In principle, people of moral fiber and legal solvency qualify after 10 years’ consecutive stay – half that if you are deemed to have “contributed to Japan.” For those with Japanese spouses or descendants (“Nikkei” Brazilians, for example), three to five consecutive years are traditionally sufficient.
That’s pretty long. The world’s most famous PR, the U.S. “green card,” only requires two years with an American spouse, three years’ continuous residency without.
Still, record numbers of non-Japanese are applying. The population of immigrants with PR has increased about 15 percent annually since 2002. That means as of 2007, “newcomer” PRs probably outnumber the “Zainichi” Special PRs (the Japan-born “foreigners” of Korean, Chinese, etc. descent) for the first time in history.

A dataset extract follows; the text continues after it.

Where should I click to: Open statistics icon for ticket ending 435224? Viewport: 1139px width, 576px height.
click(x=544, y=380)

At these growth rates, by 2010 Japan will have a million PRs of any nationality – close to half the registered non-Japanese population will be permitted to stay forever.

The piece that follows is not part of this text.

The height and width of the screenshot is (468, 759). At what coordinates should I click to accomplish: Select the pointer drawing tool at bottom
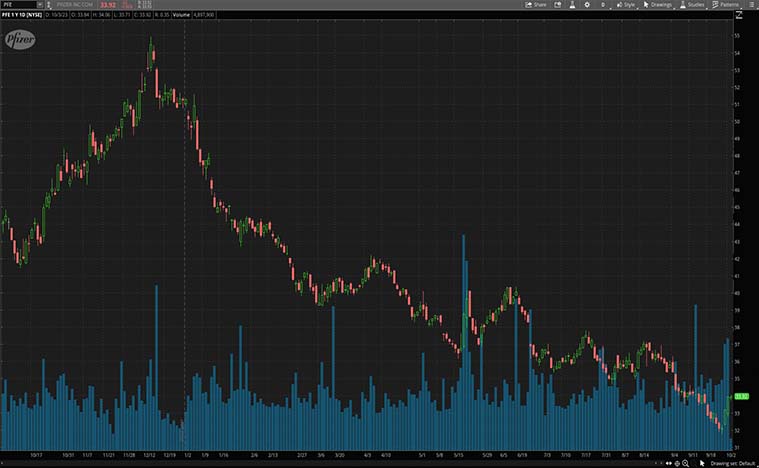coord(702,463)
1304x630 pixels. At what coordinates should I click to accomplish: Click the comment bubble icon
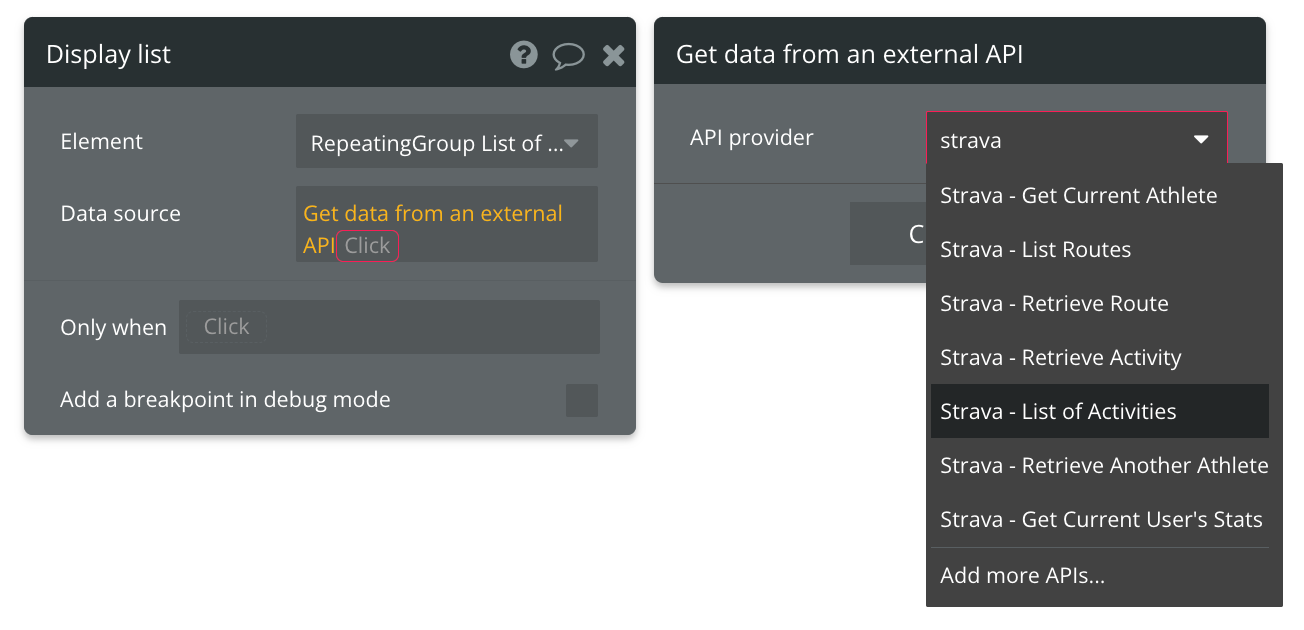point(568,55)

But I wonder if Japan’s mandarins now feel PRs have reached “carrying capacity” and have started throwing up more hurdles.
Wise up, Immigration, and help Japan face its future. We need more people to stay on and pay into our aging society and groaning pension system.
Remember, non-Japanese do have a choice: They can either help bail the water from our listing ship, or bail out altogether.